Read “A Decade of Dow,” by My Side of the Coin here.
Famous personal financial advisors – Suze Orman and Jim Cramer come most easily to mind – keep giving people the same bad advice: if you have ten or more years to retirement, invest heavily in equities. The implication being, over any given 10 year period, you can’t lose.
Well, here’s the reality check.
Friday’s close on the Dow was 7,776.18.
On March 30, 1999, the Dow closed at 9,874.41.
That’s a 21.2% loss for that 10-year period.
Granted, there are 10-year periods in which you would have done fine in equities. If you had invested everything you owned in stocks on the day Bill Clinton took office, you’d be wondering what all the recession fuss was about, too. (To wit: see my post “Whatever happened to the ‘Barack-Olypse‘.”)

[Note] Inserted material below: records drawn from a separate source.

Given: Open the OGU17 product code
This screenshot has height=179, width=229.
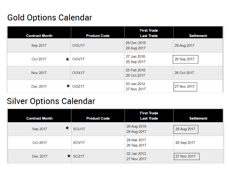Looking at the screenshot, I should 79,45.
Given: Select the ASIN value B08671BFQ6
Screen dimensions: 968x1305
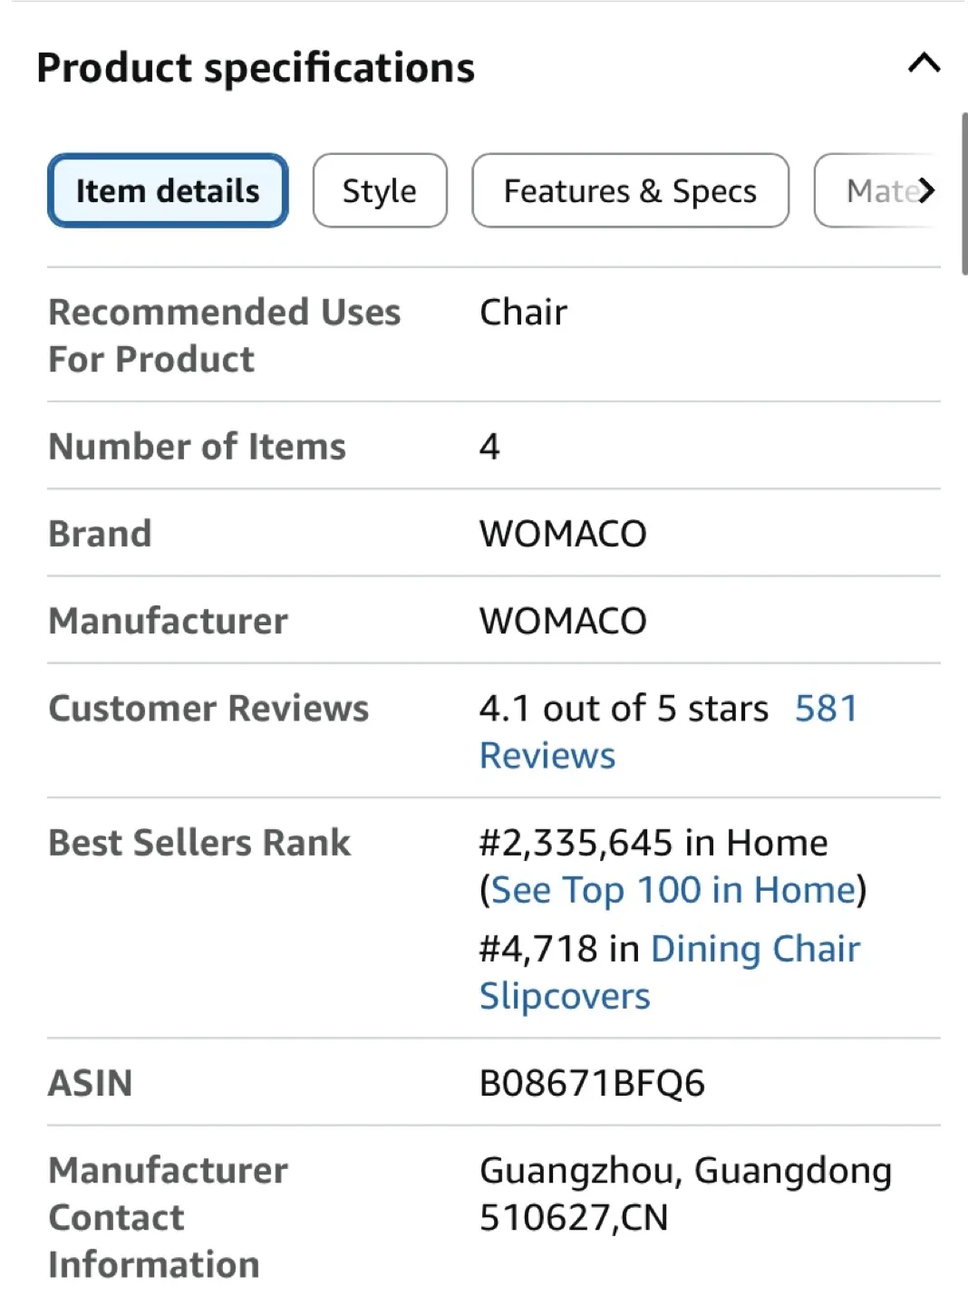Looking at the screenshot, I should tap(593, 1082).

But there are abundant examples of 10-year periods in which you would have lost a bundle in the market. Investing in the equivalent of indexes or index ETFs anytime between 1965 and 1973, for example, you would more than likely have had a 10-year loss. And investing in equities at any point in the last decade, as we see above, was treacherous.
Unless you were timing the market – which we are repeatedly advised not to do – or picking individual stocks AND timing the market – which we are repeatedly told is too dangerous for the average investor – you would have been much, much better off over the past decade with CDs and T-bills. Hell, you would have been better off with an ING Savings Account!